◆ INFORMATION SUPPLIED

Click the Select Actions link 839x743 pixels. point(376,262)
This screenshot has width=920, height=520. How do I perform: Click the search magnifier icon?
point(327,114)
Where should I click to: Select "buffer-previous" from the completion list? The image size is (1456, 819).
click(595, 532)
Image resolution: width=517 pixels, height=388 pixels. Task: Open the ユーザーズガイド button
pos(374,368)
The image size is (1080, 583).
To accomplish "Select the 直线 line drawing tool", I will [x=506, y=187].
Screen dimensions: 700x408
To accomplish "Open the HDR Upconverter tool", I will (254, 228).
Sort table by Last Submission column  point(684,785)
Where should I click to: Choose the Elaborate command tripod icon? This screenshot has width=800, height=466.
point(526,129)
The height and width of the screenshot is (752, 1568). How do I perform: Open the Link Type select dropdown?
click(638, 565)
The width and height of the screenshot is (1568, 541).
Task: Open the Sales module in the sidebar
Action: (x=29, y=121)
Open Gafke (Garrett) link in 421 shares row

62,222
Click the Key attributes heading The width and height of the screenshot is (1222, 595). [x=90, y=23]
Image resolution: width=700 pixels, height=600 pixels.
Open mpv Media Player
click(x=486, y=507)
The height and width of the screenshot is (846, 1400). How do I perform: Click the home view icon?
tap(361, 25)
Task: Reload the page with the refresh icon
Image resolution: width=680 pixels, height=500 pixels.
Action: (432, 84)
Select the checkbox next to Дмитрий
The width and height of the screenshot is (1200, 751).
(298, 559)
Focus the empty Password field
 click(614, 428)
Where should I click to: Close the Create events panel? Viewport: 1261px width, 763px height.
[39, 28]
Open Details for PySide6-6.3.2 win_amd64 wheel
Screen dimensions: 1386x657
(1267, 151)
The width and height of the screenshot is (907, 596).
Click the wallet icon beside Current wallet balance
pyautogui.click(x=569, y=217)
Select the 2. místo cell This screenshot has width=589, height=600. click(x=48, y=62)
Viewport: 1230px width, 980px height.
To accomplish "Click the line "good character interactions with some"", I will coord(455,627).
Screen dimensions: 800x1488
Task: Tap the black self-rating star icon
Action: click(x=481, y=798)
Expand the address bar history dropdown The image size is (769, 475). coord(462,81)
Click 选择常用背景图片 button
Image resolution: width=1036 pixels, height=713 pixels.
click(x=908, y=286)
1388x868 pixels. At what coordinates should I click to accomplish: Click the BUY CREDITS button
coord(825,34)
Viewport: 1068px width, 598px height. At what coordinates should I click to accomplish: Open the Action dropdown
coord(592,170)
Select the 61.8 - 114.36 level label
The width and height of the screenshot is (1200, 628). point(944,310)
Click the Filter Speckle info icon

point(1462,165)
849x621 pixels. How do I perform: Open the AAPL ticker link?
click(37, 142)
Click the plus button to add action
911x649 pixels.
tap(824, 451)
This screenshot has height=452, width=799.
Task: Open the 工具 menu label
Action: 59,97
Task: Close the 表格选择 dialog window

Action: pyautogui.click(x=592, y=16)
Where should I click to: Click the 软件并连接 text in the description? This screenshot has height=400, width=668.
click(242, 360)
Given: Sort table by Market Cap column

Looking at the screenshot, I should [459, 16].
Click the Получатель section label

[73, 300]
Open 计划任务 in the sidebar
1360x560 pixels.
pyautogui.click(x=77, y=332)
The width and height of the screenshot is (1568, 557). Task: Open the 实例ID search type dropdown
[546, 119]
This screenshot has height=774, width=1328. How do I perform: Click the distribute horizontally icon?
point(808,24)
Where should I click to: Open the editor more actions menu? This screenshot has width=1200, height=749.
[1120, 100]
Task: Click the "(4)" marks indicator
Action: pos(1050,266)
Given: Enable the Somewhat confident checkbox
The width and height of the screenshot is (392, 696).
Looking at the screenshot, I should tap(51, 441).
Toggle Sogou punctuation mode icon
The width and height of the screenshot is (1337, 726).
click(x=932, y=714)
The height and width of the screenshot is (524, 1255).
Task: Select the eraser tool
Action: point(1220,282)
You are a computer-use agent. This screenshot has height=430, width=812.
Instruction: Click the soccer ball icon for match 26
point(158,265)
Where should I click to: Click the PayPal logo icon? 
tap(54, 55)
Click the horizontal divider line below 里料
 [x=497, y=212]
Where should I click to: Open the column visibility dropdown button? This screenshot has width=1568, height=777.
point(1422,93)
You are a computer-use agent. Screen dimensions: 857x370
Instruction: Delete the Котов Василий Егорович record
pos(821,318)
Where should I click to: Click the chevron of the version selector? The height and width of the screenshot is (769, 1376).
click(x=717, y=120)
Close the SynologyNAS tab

◆ ASSIGNED TASK
A single number is expected: the count of lines in the preceding entries that contain "computer".

◆ OUTPUT FOR THIS TASK
2